== Task directions ==
Across the records that follow, count each line holding "Suivez", and write only the total.

== Provided data ==
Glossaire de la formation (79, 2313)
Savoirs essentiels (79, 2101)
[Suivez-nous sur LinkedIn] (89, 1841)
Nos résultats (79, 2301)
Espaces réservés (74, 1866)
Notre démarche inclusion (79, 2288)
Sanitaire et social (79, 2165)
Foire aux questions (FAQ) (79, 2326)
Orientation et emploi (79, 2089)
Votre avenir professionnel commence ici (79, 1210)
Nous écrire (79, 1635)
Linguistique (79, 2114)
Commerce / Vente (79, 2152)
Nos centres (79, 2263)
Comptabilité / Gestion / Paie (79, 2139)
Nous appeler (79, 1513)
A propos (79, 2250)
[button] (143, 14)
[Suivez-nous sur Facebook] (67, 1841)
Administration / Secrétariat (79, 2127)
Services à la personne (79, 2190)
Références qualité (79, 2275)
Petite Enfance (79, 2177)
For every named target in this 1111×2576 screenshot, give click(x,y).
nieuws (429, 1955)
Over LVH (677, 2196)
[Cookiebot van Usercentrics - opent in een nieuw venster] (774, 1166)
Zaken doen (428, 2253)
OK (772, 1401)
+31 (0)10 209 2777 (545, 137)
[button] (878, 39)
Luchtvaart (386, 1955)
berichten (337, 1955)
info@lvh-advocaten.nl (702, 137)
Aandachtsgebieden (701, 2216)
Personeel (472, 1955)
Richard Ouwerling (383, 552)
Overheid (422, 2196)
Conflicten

== Your response ==
2